Reporting Beth Fisher
DETROIT (WWJ) - It’s Veteran’s Day and a World War II vet and one of the Tuskegee Airmen, the first African American pilots in the US military, says he’s relaxing this veterans day.
At 90, Lieutenant Colonel Alexander Jefferson has just returned from speaking to high schoolers in Portland Oregon.
“It was exhilarating, actually exhilarating, to let the young people know that freedom ain’t free, somebody’s got to pay the bill,” said Lt. Col. Jefferson.
Jefferson still fits into his WWII bomber jacket and remembers flying missions in France.

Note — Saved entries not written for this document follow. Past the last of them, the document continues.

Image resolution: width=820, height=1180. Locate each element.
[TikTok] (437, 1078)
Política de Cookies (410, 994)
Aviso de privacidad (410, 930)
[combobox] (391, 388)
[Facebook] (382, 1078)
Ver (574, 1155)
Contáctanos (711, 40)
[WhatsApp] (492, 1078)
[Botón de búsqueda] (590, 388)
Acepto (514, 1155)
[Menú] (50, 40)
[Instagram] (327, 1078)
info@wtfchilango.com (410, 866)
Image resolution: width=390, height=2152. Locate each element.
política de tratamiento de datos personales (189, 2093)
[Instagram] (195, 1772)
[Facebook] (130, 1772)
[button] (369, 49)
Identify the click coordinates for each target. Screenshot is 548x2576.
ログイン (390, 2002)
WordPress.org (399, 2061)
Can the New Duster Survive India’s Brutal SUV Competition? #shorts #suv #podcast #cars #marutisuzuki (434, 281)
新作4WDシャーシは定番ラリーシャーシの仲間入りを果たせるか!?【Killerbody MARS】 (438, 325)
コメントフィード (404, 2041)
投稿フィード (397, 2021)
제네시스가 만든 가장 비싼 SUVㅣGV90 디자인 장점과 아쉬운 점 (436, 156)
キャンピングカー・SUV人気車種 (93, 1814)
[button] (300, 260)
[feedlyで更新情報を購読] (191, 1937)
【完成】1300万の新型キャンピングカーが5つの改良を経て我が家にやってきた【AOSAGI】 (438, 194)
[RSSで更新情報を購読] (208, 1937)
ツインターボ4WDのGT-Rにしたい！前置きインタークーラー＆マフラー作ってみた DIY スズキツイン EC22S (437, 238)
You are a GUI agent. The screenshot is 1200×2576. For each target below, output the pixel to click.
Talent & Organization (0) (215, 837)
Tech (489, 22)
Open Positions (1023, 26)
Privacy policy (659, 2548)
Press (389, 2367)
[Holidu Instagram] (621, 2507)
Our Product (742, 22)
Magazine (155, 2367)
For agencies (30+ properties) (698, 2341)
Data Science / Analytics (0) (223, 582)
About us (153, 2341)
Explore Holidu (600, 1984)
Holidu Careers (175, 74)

He flew escort for bombing missions and says there was discrimination against him and other African American pilots.
“We were discriminated against, they had to build a separate airfield in Alabama to train us to fly, we could not be integrated with the rest of the men. It was segregation and discrimination from the very beginning,” he said.
“I was treated as an officer and a gentleman in the POW camp because of the Geneva Convention,” he said. “I literally sat the war out, because officers that were in the camp did not have to work,” he said. “Enlisted men went to separate camps and you could make them work.”
Jefferson, who turns 91 this week, was shot down during World War II and spend nine months at a Prisoner of War (POW) camp, but says he doesn’t think of himself as a hero.